Probing further into annual growth rates, analysts anticipate a healthy double-digit top-line growth next year, which is expected to drive an earnings growth rate of 10.7%. This indicates some degree of economies of scale which may have a compounding impact in the future.
But this positive outlook is not supported by insiders’ selling activities which may mean they see things differently to the current optimistic situation. Insiders may feel the growth is unsustainable or the market has significantly overvalued the stock.
Did Insiders Sell On Share Price Volatility?
Alternatively, the timing of these insider transactions may have been driven by share price volatility. A correlation could mean directors are trading on market inefficiencies based on their belief of the company’s intrinsic value.
In the past three months, First of Long Island’s share price reached a high of $26.6 and a low of $21.6. This indicates some volatility with a share price change of of 23.15%.
Perhaps not a significant enough movement to warrant transactions, thus motivation may be a result of their belief in the company in the future or simply personal needs.
First of Long Island’s insiders’ meaningful divestments tells us that their shares have recently fallen out of favour, however, this is rather cautious relative to analysts’ earnings expectation, and the relatively stable stock price may not warrant exploiting any mispricing. However it’s crucial to note that insider divesting may have nothing to do with their views on the company’s future performance. Moreover, while insider selling can be a useful prompt, following the lead of an insider, however, will never replace diligent research. I’ve put together two important aspects you should further examine:
- Financial Health: Does First of Long Island have a healthy balance sheet? Take a look at our free balance sheet analysis with six simple checks on key factors like leverage and risk.
- Other High Quality Alternatives : Are there other high quality stocks you could be holding instead of First of Long Island? Explore our interactive list of high quality stocks to get an idea of what else is out there you may be missing!

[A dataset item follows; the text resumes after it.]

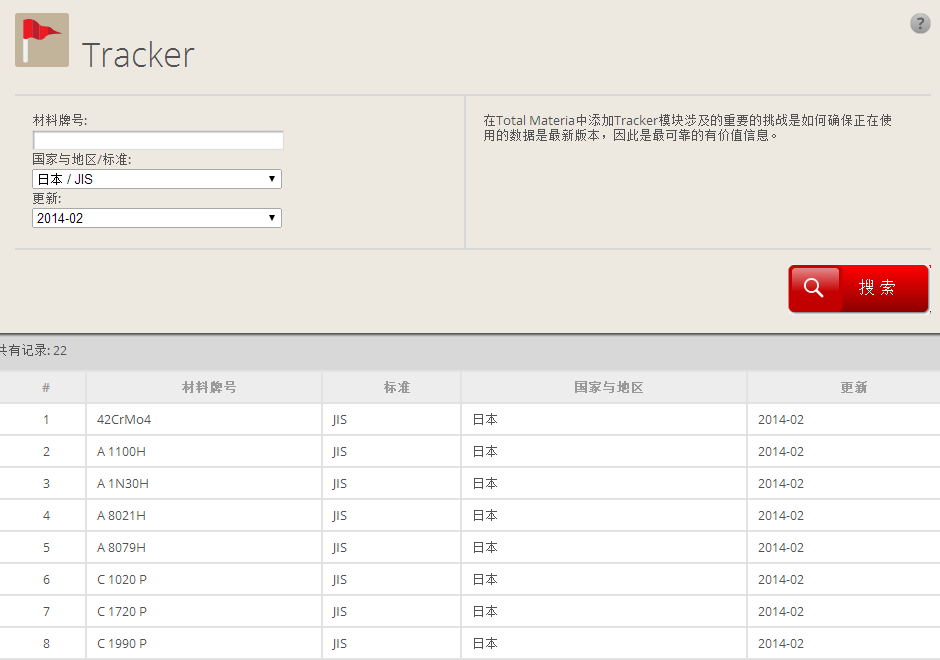Click the 国家与地区 column header

608,388
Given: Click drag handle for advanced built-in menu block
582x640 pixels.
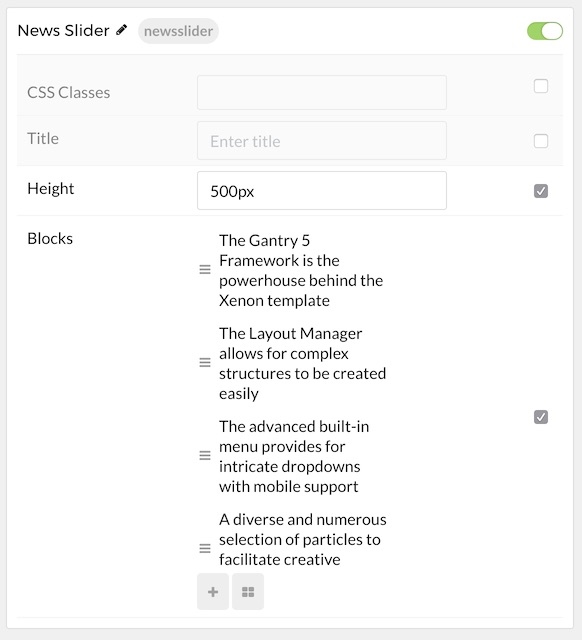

NB: Figures in this article are calculated using data from the last twelve months, which refer to the 12-month period ending on the last date of the month the financial statement is dated. This may not be consistent with full year annual report figures.
To help readers see past the short term volatility of the financial market, we aim to bring you a long-term focused research analysis purely driven by fundamental data. Note that our analysis does not factor in the latest price-sensitive company announcements.